71 Abgeordnete votierten mit Nein, sieben enthielten sich, zwei Stimmzettel waren ungültig. Drei der 187 Landtagsabgeordneten fehlten bei der Abstimmung. Offen blieb, ob die vier Stimmen der Koalitionsmehrheit, die Seehofer fehlten, von der CSU kamen. Die FDP hatte vorher garantiert, dass alle 16 Liberalen für Seehofer stimmen würden.

"Ringen um richtige Lösung" im Vordergrund
Seehofer sicherte der Opposition fairen Umgang zu. "Für die Menschen kommen die besten Entscheidungen zustande, wenn es dieses Wechselspiel von Parlament und Regierung gibt", sagte Seehofer unmittelbar nach seiner Vereidigung. Im Vordergrund müsse das "Ringen um die richtige Lösung" stehen.

Als erste Aufgabe muss Seehofer nun das neue Kabinett berufen, seinen Nachfolger als Bundeslandwirtschaftsminister aussuchen und einen neuen CSU-Generalsekretär ernennen. Seehofer will sämtliche Entscheidungen erst am Donnerstag in einer Paketlösung bekannt geben. "Die Kunst wird auch darin bestehen, dass das bis Donnerstag bei mir bleibt", scherzte er.
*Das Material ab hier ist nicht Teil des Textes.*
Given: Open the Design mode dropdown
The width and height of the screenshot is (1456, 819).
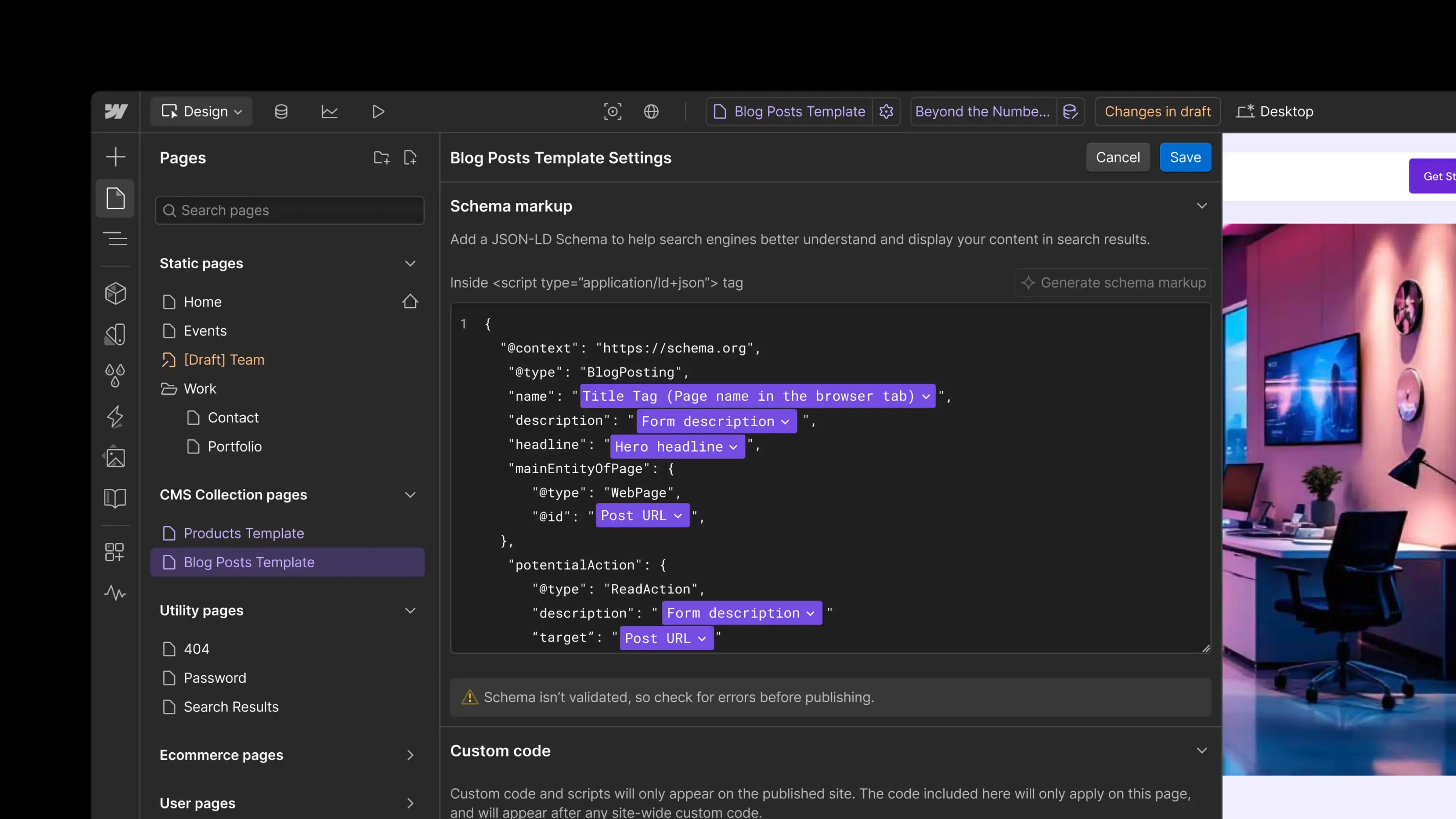Looking at the screenshot, I should tap(201, 111).
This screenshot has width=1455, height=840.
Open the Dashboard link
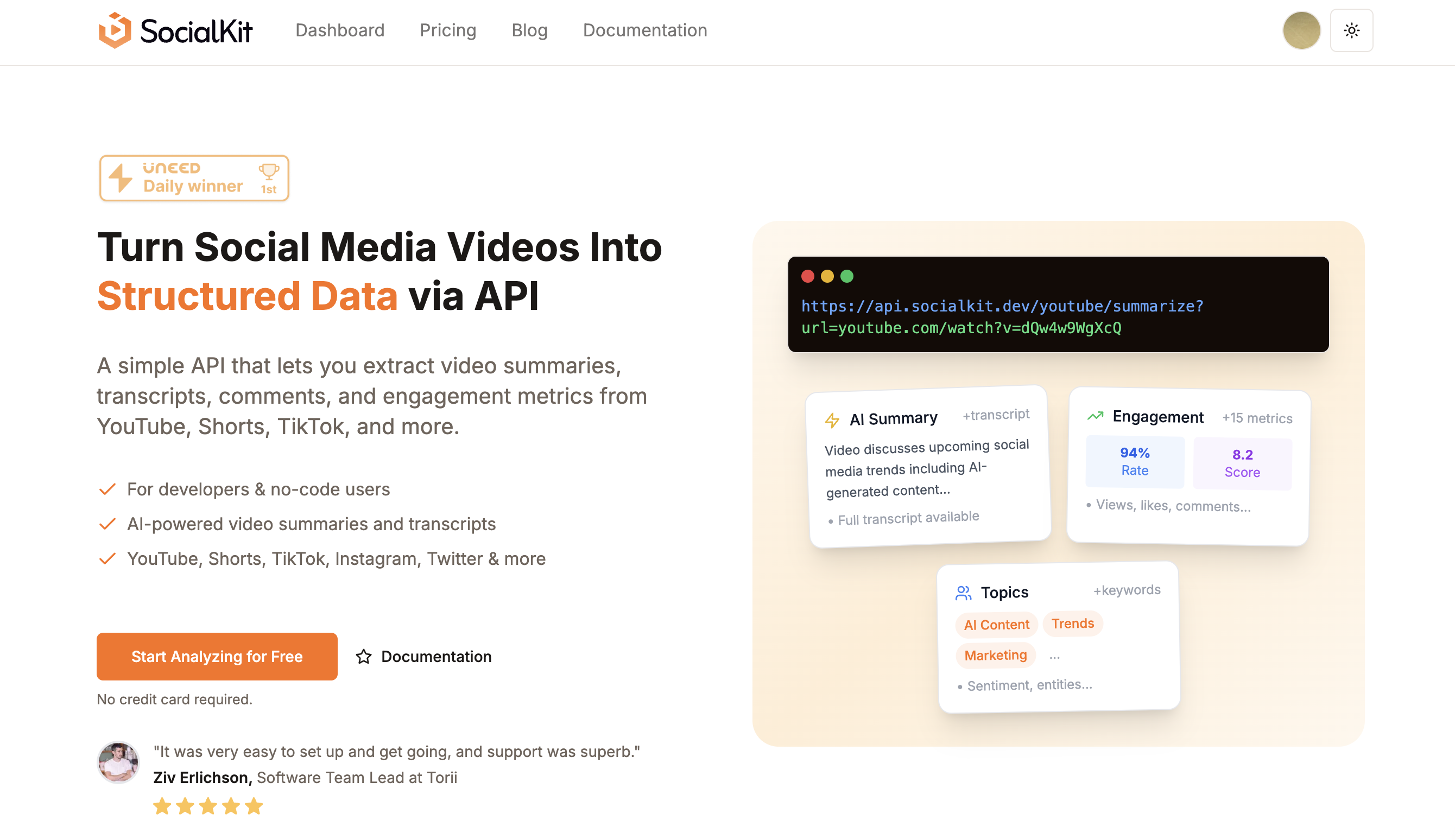[340, 30]
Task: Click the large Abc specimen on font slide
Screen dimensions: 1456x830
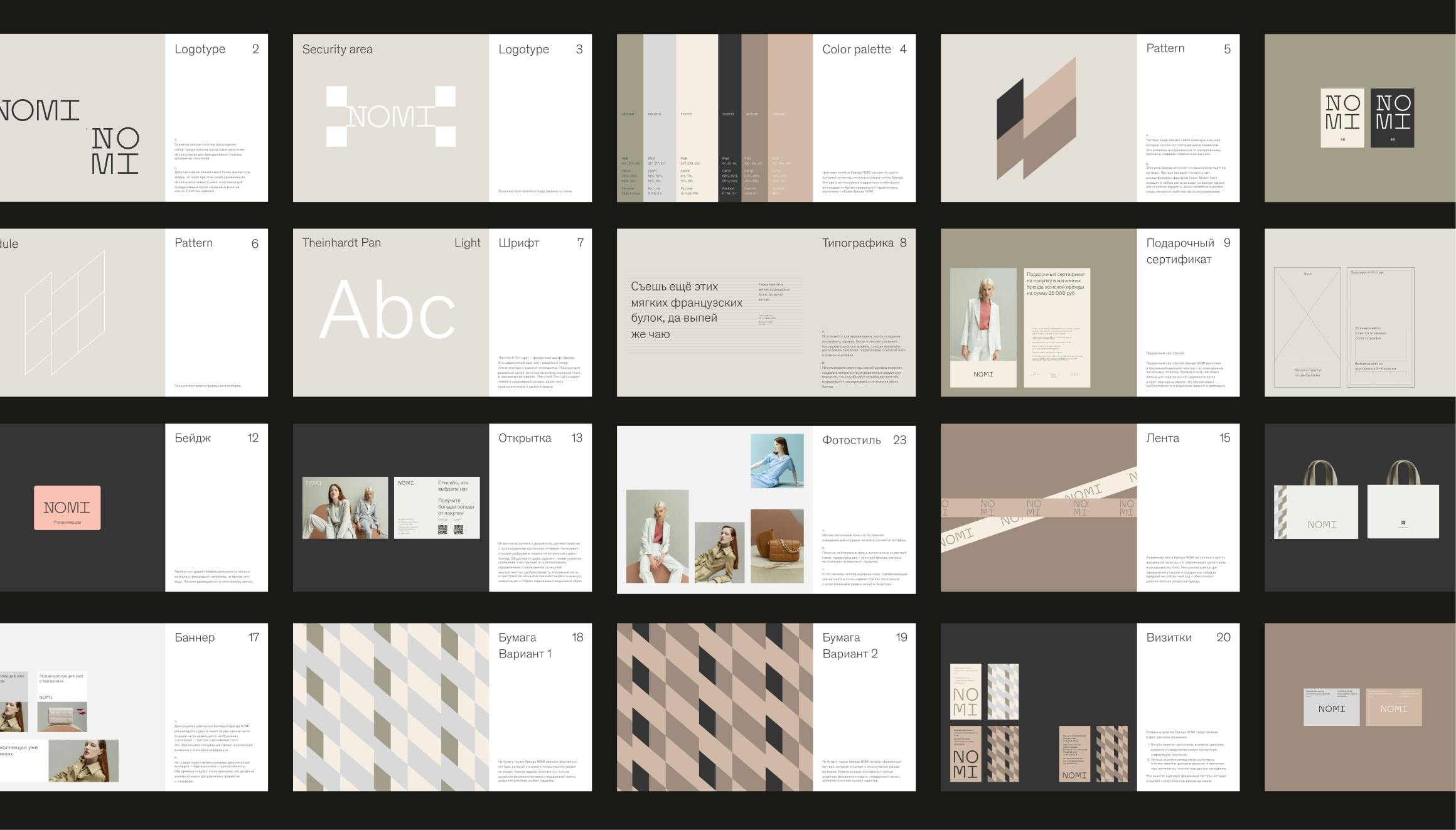Action: (x=387, y=310)
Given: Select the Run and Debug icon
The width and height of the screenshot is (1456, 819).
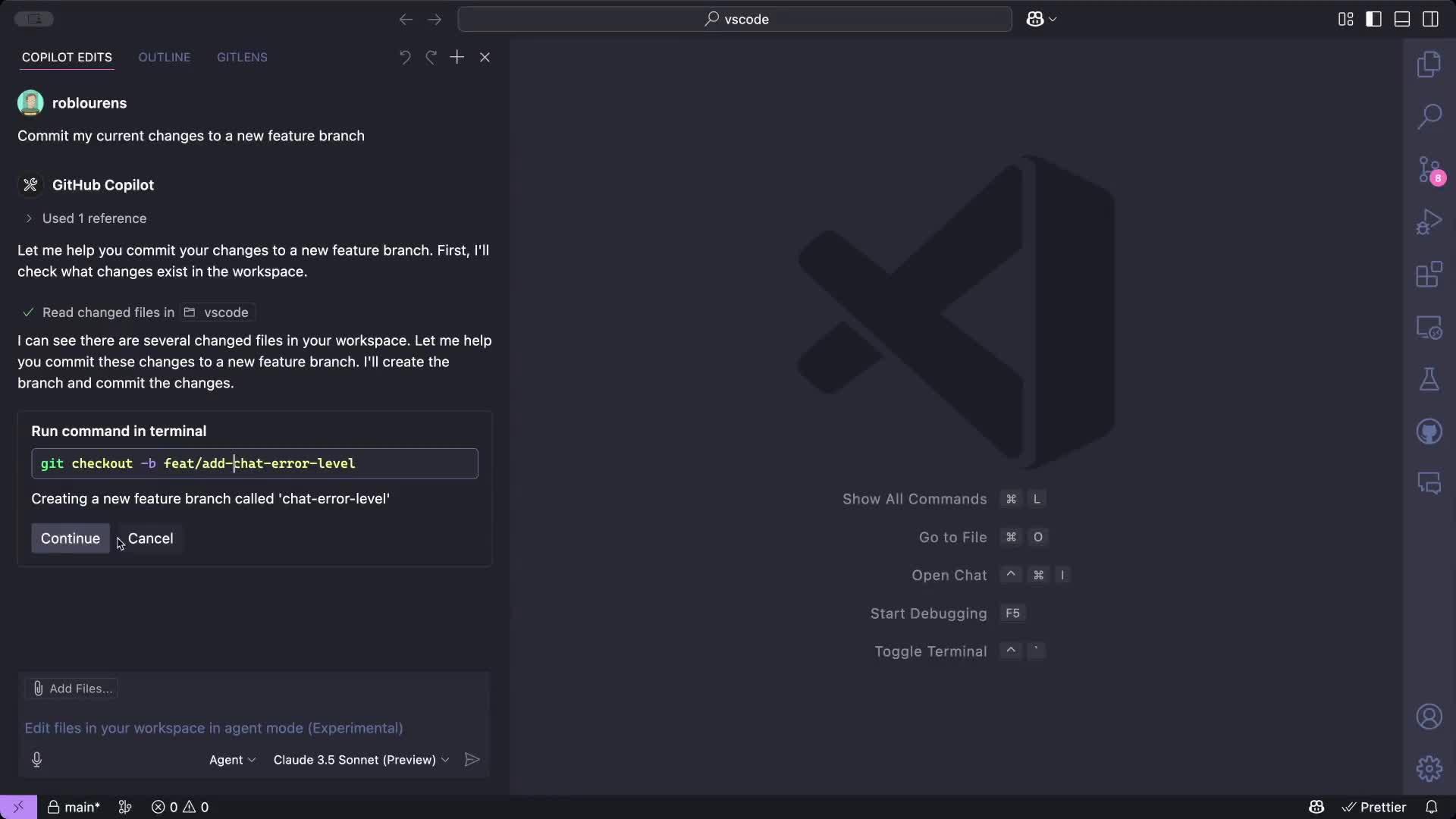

FDP: "Bayern wird künftig etwas liberaler sein"
Kurz vor der Abstimmung hatten CSU und FDP noch offiziell ihr Regierungsbündnis besiegelt. Seehofer, die FDP-Landesvorsitzende Sabine Leutheusser-Schnarrenberger sowie die Landtags-Fraktionschefs Georg Schmid (CSU) und Martin Zeil (FDP) unterzeichneten den Koalitionsvertrag. Leutheusser-Schnarrenberger sprach von einem "neuen Aufbruch für eine neue Ära". "Bayern wird künftig etwas liberaler sein", sagte sie. Die Umsetzung der Koalitionsvereinbarung werde "wesentlich mehr Arbeit und Einsatz erfordern als das Niederschreiben", meinte Seehofer. Der künftige FDP-Wirtschaftsminister Martin Zeil betonte, das Bündnis sei als "Modell für die Regierung im Bund nach der Bundestagswahl 2009" gedacht.

Die Landtagsopposition kritisierte die Machtkämpfe in der CSU scharf und hielt den Christsozialen Doppelmoral vor. Seehofer habe bei der Landtagswahl am 28. September gar nicht zur Wahl gestanden, sagte SPD-Landtagsfraktionschef Franz Maget. Seehofers Wahl sei "legal, aber nicht hinreichend legitimiert". Maget erinnerte die Christsozialen daran, dass Seehofer CSU-intern noch vor einem Jahr als "Spieler" und "Heckenschütze" abqualifiziert worden war.

Kritik von der Opposition
Grünen-Fraktionschef Sepp Daxenberger nannte Seehofer ein "Wetterfähnchen", das seine Meinungen wechsle wie Unterwäsche. Die CSU-Landtagsfraktion sei Seehofer noch vor kurzem feindselig gegenüber gestanden. "Früher habt ihr die Knoblauchzehen aus dem Maximilianeum gehängt, wenn Horst Seehofer auch nur in der Nähe war", sagte Daxenberger. Auch Freie Wähler-Fraktionschef Hubert Aiwanger attackierte die CSU: "Immer wenn der Ministerpräsident nicht so funktioniert hat, wie er sollte, ist er durch die Dachluke entsorgt worden." Seehofer, der kein Landtagsmandat hat, saß bei der Debatte auf der Zuschauertribüne, umrahmt von seiner Frau Karin zu seiner Linken und dem früheren Landtagspräsidenten Alois Glück zur Rechten.

Am Wochenende hatte die CSU Seehofer auf einem Sonderparteitag in München mit einem Ergebnis von 90,3 Prozent zu ihrem neuen Vorsitzenden gewählt. Am Montagmorgen gab Seehofer in Berlin noch sein bisheriges Amt als Bundeslandwirtschaftsminister zurück. Bundespräsident Horst Köhler überreichte die Entlassungsurkunde im Schloss Bellevue. Auch Bundeskanzlerin Angela Merkel (CDU) nahm an der Zeremonie teil.